Precision Medicine

In contrast to conventional medical procedures and analyses that seek to be general or cover a given demographic, precision medicine focuses on tailored diagnosis, prevention and treatment for individuals. To make this possible, precision medicine techniques make use of an individual’s unique set of traits. These traits may include genomic, lifestyle, physiological and environmental data, all of which combine to create a patient’s “phenotype”.

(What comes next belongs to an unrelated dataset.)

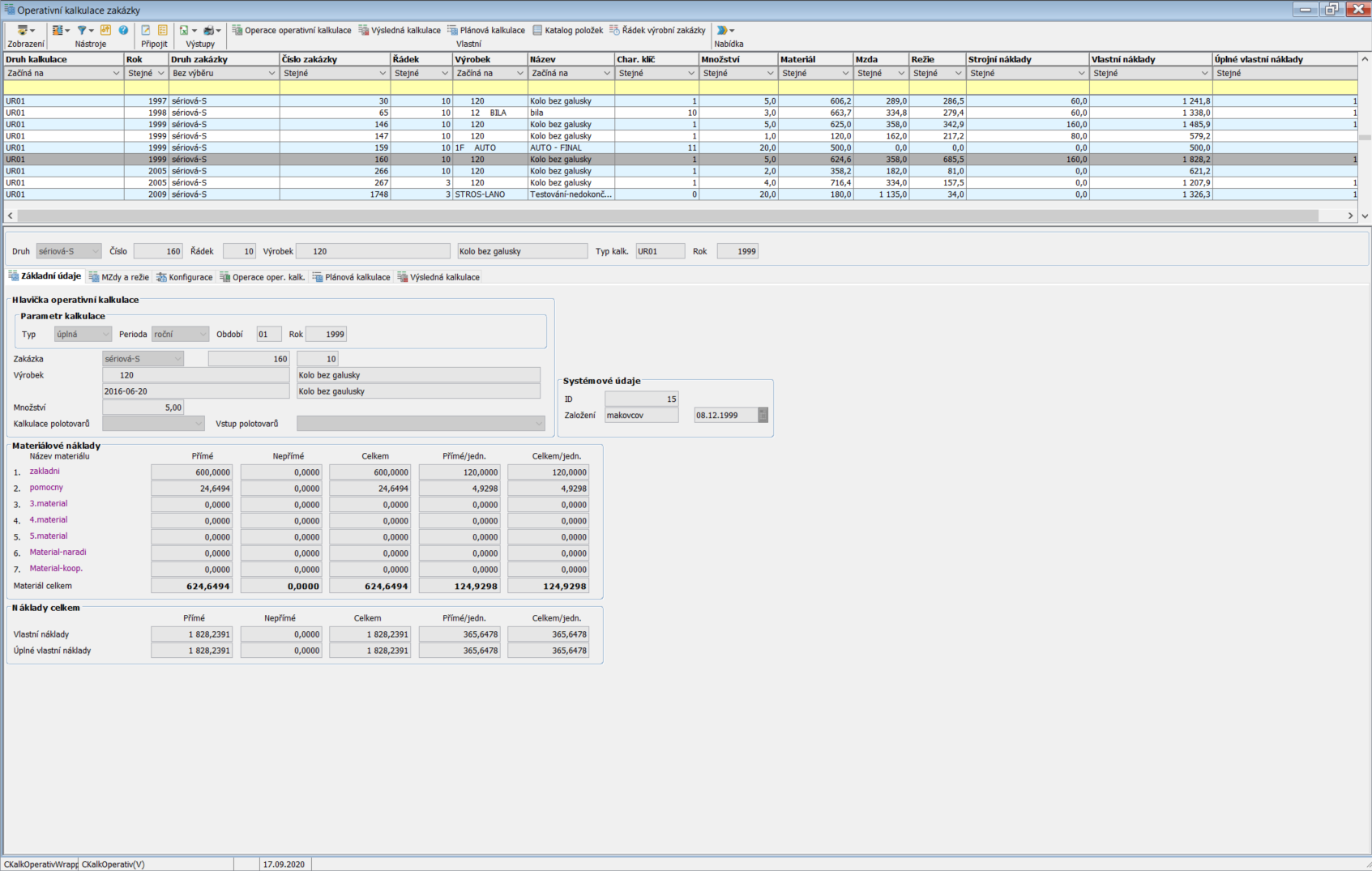Click the Řádek výrobní zakázky toolbar button
Viewport: 1372px width, 871px height.
pos(657,30)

Why go to the lengths of collecting and organizing all this individual-level data? Many areas of medicine currently rely on coarser or “one size fits all” approaches to diagnosis, treatment and prevention. However, some types of diseases or conditions may be difficult to identify or have complex prognoses that can only be unraveled given more information on a patient’s specific circumstances. One notable example can be found in oncology, where many developments have focused on using phenotype data (primarily genomic markers and indicators) for both diagnosis and treatment (Fig 1).

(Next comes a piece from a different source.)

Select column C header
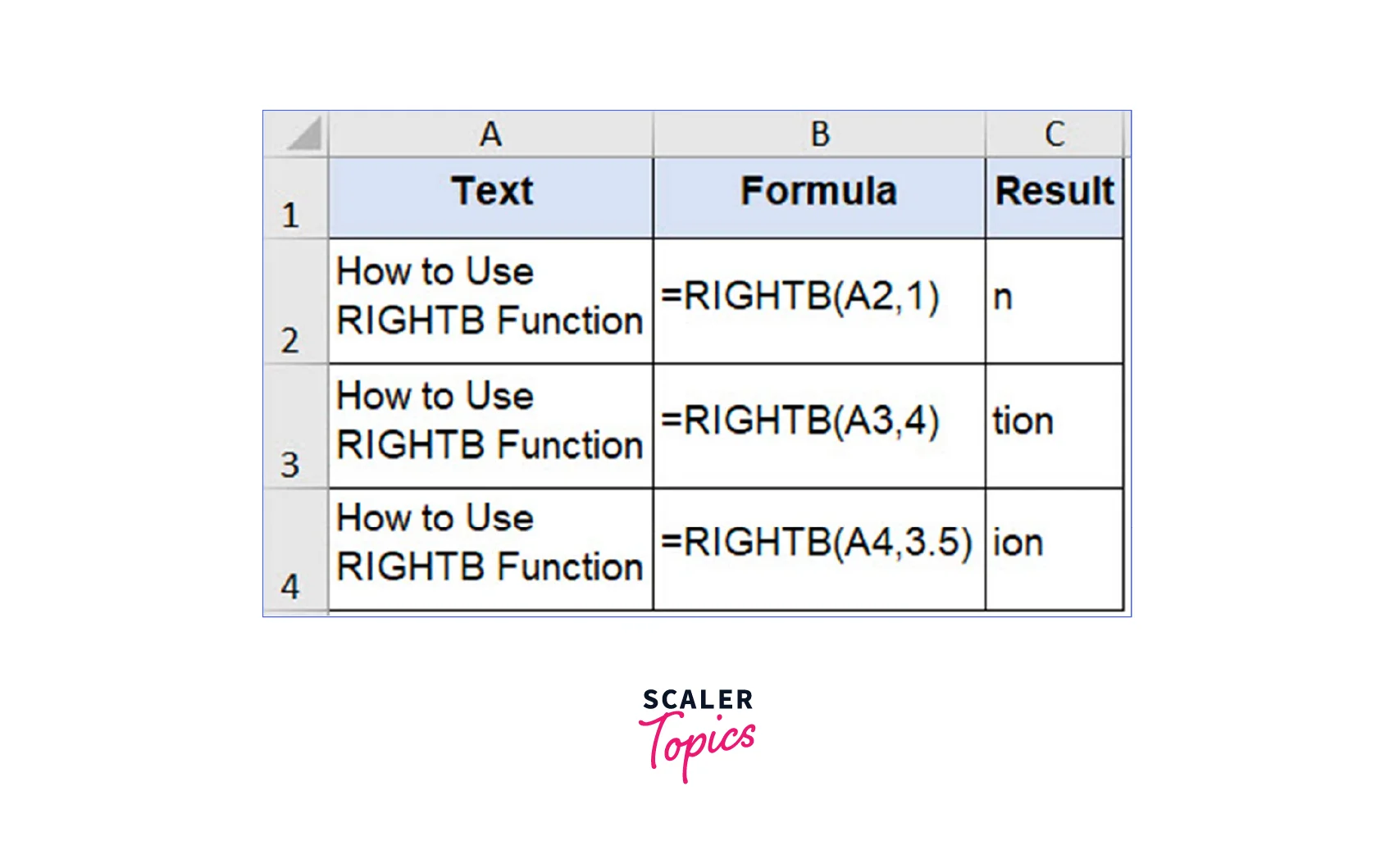Viewport: 1394px width, 868px height. 1055,134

Our most recent research focused on creating deep learning-based models that can forecast sudden, sustained drops in blood pressure (acute hypotensive episodes/AHEs) using patient vital signs data. Using recurrent neural networks (RNNs) (Fig 3), we were able to model temporal trends in retrospective data in order to predict if a patient will experience an AHE at least 10 minutes in advance. In the ICU, this advance warning would allow providers to proactively intervene for a patient instead of carrying out necessarily riskier and more urgent interventions once an AHE has occurred. We were also able to demonstrate that our deep learning models generalize from institution-specific data to the publicly available MIMIC-III clinical database.